El primer libro de Fernanda Meza (Santiago, 1988), la cueva (Santiago: Anagénesis, 2021), presenta desde ya una autora con voz propia y presta a desafíos profundos. Se trata de una «poesía sin pureza», que emprende una decidida búsqueda existencial, mas no en una forma abstracta o filosófica. De espaldas a la especulación sobre el Ser, Meza encara la existencia física, problematizando lo «natural» y convirtiendo este último en su opuesto siniestro a costa de fijar la representación hacia el funcionamiento mismo del proceso biológico.
La naturaleza acá se revela desde una pulsión interior, física, como hambre, carne, podredumbre:
el paso del tiempo y la acción externa sobre el cuerpo se ofrece como el fundamento de la emoción y la mirada hacia el mundo.
La presencia de la vida orgánica se da vista como desde afuera, desde la extrañeza de sus formas fragmentadas y defectuosas:
la carne como material defectuoso
alas traslucen sobre la ventana
(…)
el baño y la cocina se cubren de hongos
pequeños residuos de vida unicelular
la piel se ve corroída por seres
(…)
el agujero nos quedó estrecho
¿será que esta no era nuestra casa?
(«territorio», p. 10)
la cueva
Fernanda Meza
Anagénesis
27 páginas
Estas presencias no domésticas en lo doméstico (reflejando bien el concepto de unheimlich), convierten la casa en un espacio forzado y jamás propio, un lugar de incómodo refugio, que sabe aludir al título. Se ha llegado allí a través de una formación traumática, la que se refleja bien los versos «la niñez/ el territorio/ en contraste con el cemento», poema «casa», p. 6, y que logra analogarse sin problemas a una intemperie, carente y marcada por el abandono:
desde el inicio
cerros y quebradas
creímos estar limpias
por defecto
fuera de la carnicería
muertas de frío
acurrucadas
tiritamos
esperamos
ser premiadas
por el hambre
(poema «cavidad», p. 12)
De lo que hablamos no es de una historia o un proceso, sino de una experiencia que se presenta, a través del conjunto de los poemas, como un estado de la existencia. Este se enlaza con la conciencia de la desnaturalización que impone la sociedad ilustrada, la edad de la razón. El hablante se define desde ese abismo entre el concepto y el sentir («ser una monstrua producida por la razón», poema «humedad», p. 11), y se hace inevitable un deseo de liberación radical:
nunca entiendo nada
quizá mañana me enrosque de plantas
la enredadera encontrará la forma
decir que no a la palabra
alejarse de la lengua
(poema «coraza», p. 8)
Esa vegetalidad de las plantas entrega un índice distinto de lo animal, que se ve desde ya contaminado por ese abismo en la percepción racional. En la construcción de imagen, Meza entrega esta perspectiva al concentrarse, por ejemplo, en los pliegues internos de la carne, la mucosa de la caracola y las formas externas del escorpión como expresiones de extrañeza, que fluctúan entre la celebración y lo siniestro. No puede ser de otro modo, desde el instante en que el signo del tiempo es la degradación y la inminencia del final. La situación desde donde se escribe parece entregarse en el poema siguiente:
el corazón me lo componen
un resumen de colas y orejas de perro
(…)
al fondo el océano brama
el eterno esfuerzo de las olas
como ladridos entre basureros
(«litoral» p. 13)
El signo de lo eterno, puesto analógicamente entre el espacio de lo desechable (los basureros), presentan el abismo entre conciencia y sentir proyectado en el espacio de la catástrofe natural, en que la vida es degradada a ser carne consumible («el olor a parrilla dorando la carne/ mientras se extiende el genocidio», poema «extinción», p. 16).

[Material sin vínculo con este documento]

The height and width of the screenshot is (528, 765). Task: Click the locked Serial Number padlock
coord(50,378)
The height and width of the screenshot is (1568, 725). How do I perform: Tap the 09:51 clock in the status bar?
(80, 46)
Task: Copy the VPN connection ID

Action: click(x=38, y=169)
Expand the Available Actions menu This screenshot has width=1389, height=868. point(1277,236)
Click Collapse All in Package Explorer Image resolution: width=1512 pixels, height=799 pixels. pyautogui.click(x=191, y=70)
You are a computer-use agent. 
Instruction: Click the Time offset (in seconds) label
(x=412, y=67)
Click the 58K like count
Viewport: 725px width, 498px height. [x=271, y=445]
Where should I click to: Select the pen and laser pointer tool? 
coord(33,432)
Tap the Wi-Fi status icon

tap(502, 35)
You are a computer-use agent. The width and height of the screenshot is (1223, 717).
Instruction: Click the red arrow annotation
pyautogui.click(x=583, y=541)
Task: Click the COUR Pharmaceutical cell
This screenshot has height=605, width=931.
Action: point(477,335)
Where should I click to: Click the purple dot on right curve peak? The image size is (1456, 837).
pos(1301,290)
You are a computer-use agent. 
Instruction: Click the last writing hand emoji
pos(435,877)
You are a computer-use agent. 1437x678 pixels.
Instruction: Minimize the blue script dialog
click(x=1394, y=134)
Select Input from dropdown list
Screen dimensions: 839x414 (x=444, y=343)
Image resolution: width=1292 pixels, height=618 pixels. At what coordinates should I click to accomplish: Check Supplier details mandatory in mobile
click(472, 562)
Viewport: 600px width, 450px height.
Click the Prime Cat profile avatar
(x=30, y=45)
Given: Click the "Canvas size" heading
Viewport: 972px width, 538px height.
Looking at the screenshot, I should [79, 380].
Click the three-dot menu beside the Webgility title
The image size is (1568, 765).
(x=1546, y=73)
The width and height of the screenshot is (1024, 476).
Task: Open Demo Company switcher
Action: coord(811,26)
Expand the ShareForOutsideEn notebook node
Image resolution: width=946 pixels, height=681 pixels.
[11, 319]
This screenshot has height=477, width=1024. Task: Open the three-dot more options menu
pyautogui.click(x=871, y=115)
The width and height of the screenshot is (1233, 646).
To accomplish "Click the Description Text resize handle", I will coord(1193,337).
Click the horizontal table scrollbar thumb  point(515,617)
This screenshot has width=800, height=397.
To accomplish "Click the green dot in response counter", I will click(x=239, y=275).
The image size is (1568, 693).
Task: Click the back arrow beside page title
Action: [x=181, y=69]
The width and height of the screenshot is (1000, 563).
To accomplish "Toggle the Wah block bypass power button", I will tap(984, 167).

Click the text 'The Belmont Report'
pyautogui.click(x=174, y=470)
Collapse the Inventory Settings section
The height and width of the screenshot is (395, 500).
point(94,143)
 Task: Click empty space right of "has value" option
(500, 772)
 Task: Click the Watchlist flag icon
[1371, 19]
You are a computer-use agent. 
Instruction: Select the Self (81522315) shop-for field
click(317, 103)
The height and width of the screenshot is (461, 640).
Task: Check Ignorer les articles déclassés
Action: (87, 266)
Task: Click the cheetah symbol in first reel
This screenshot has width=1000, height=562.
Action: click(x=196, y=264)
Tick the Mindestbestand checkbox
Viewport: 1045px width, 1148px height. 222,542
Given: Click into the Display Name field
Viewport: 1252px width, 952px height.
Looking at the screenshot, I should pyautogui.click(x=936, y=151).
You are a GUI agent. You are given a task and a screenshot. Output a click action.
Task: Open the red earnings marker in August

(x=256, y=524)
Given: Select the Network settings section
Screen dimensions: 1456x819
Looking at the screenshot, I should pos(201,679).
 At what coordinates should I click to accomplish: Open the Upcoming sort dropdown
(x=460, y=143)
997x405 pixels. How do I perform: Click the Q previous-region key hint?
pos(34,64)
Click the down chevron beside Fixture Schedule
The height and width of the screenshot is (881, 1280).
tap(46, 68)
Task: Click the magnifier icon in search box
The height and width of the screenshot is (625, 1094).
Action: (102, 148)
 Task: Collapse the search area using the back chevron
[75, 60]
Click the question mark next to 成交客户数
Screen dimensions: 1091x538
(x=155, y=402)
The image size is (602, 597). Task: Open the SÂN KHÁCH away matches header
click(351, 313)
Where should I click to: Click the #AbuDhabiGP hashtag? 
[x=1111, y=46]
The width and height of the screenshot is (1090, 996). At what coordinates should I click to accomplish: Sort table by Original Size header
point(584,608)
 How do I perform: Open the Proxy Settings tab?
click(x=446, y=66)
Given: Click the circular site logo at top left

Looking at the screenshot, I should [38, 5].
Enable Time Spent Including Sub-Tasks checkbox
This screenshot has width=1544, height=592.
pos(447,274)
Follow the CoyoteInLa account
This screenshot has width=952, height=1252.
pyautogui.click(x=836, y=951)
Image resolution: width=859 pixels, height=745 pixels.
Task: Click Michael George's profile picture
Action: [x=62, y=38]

Meza propone al fin como opción ética la reconciliación singular de la conciencia (su final) con la naturaleza, sin el esplendor de una utopía naturalista, y no es casualidad que lo que parece tematizar el poema «historia» desde su título ya no sea solo una biografía personal: «mientras me seco esperando ser parte/ de lo que observo/ lejana de la ciudad-selva/ que niega el cuerpo», p. 18.
El saber tocar toda una crisis civilizatoria (en que la relación entre la humanidad y la naturaleza se nos ha presentado en un primer plano) desde una dimensión sensible y personal, solo se puede dar a través de una poética consciente de su deber de creación de imagen –y no de la repetición de patrones o la inclusión de palabras-fetiche. Es el único modo en que lo individual y lo universal se puede abrir paso hacia la conciencia del lector; y Fernanda Meza muestra tener plena conciencia de esto.